2019 year Reviews

Alcohol in Space

Chris Carberry

McFarland, 2019, 209pp, softback

$29.95

ISBN 978-1-4766-7924-2

Books have been published on many aspects of space culture (including art, tourism, psychology and sex), but this must be the first on alcohol. As the blurb purports, “the production and consumption of alcohol has played a significant role in human society since the dawn of civilization”, asking “will this still hold true when humanity is exploring and settling the outer reaches of space?”. The author answers the question by telling stories of “the numerous occurrences of alcohol consumption in space and current space-related drink projects”.
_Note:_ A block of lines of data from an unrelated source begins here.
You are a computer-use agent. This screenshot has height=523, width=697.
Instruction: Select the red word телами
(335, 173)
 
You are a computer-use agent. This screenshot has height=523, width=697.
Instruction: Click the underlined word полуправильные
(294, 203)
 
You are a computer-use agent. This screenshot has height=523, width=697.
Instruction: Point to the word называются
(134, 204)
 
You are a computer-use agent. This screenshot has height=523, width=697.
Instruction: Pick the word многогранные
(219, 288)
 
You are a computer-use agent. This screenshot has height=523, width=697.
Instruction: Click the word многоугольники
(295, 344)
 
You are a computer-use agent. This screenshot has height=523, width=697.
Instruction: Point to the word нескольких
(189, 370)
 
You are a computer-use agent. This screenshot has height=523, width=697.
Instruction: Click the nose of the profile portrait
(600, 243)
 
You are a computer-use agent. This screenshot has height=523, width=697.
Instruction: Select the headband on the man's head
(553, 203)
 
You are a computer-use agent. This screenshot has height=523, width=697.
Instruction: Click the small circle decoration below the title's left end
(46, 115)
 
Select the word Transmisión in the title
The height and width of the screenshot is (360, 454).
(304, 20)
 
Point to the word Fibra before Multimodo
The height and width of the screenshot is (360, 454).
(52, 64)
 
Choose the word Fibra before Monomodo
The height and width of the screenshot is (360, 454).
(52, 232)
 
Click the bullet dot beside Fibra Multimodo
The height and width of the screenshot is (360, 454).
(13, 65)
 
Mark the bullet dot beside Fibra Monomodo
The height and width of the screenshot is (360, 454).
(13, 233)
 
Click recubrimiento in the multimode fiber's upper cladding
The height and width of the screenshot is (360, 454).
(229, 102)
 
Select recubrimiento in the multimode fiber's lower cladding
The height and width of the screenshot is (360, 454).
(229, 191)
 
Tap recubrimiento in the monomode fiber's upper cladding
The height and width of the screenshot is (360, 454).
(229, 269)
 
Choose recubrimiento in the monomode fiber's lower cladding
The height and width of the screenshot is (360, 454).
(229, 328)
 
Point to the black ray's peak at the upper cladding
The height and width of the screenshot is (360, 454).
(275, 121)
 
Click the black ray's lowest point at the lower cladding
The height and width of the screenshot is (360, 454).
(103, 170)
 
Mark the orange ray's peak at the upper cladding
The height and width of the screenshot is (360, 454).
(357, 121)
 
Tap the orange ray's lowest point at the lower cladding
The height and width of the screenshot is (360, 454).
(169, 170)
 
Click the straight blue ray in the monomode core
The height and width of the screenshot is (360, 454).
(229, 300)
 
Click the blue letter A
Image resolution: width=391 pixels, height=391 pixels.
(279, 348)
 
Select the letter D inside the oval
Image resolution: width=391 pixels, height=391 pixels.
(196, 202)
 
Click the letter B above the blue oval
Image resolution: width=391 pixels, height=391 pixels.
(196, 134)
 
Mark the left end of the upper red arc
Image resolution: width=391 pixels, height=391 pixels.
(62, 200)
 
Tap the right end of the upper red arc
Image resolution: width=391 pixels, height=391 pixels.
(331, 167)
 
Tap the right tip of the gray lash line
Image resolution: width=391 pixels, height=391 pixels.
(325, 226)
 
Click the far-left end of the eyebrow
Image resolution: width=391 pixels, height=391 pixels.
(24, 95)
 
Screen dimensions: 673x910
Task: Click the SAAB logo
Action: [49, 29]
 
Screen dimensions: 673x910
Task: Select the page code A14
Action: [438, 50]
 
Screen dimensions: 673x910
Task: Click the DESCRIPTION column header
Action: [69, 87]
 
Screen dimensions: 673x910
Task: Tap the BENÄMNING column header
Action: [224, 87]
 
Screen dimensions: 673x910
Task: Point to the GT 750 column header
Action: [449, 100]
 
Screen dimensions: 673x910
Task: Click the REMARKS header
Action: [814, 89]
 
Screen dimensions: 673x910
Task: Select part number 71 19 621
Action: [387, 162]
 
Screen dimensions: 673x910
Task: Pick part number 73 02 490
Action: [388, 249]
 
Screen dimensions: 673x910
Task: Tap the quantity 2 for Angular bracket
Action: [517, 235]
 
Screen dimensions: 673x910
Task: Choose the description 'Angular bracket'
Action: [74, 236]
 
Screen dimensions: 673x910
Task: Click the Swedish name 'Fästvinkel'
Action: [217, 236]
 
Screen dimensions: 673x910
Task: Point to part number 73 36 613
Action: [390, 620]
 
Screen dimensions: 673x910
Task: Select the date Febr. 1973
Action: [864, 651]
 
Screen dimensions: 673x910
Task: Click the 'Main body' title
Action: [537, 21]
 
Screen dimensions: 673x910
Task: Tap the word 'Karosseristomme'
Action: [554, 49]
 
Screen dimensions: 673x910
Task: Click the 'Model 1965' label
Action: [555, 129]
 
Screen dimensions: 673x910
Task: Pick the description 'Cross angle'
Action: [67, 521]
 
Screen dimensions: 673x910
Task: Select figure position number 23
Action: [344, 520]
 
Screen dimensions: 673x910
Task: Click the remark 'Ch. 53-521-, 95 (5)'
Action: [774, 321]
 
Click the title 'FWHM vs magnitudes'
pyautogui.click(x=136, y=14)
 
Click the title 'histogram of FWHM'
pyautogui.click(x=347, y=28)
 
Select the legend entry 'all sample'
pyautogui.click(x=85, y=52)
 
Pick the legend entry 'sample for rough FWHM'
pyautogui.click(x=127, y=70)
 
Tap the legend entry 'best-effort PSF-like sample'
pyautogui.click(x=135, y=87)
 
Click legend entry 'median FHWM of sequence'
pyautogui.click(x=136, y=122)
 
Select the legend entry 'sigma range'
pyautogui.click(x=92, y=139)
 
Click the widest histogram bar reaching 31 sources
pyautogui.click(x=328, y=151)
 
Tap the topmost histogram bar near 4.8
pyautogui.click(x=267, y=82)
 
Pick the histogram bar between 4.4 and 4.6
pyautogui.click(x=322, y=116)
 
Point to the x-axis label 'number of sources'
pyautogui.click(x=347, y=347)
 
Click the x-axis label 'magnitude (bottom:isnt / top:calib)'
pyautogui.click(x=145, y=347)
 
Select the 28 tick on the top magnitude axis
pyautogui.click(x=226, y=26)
Following a brief history of alcohol and society, this light-hearted but informative book delves into “booze in science fiction” and “the history of drinking in space”. From Star Trek’s Romulan Ale to Hitchhiker’s Pan Galactic Gargle Blaster, the story is familiar, but what about real life? What the author refers to as “possibly the first” example of “non-terrestrial drinking” occurred during the Apollo 11 mission, when Buzz Aldrin took communion after landing. Aldrin recalls the way the wine “curled slowly and gracefully up the side of the cup” in the one-sixth gravity, making science out of a religious event. The “first reported alcohol consumption” by Russian spacefarers was during the 1971 Salyut-7 mission when one of the cosmonaut’s birthdays was celebrated with a small bottle of Armenian Cognac; apparently, Cognac was regularly smuggled on board the Mir space station.

In consideration of the foodstuffs from which alcohol can be fermented, the author makes a detour into “farming in space”, then concludes with some “final thoughts” (such as “there is an enormous cloud of alcohol 6,500 light years from Earth…that is literally the birthplace of new stars”). More seriously, he considers the safety, health and public perception elements of his subject, along with some of the commercial opportunities. While space agencies may continue to ban alcohol consumption in their spacecraft and stations, it seems inevitable that space tourism will eventually feature the occasional shot or bevvy. One for the orbit, anyone?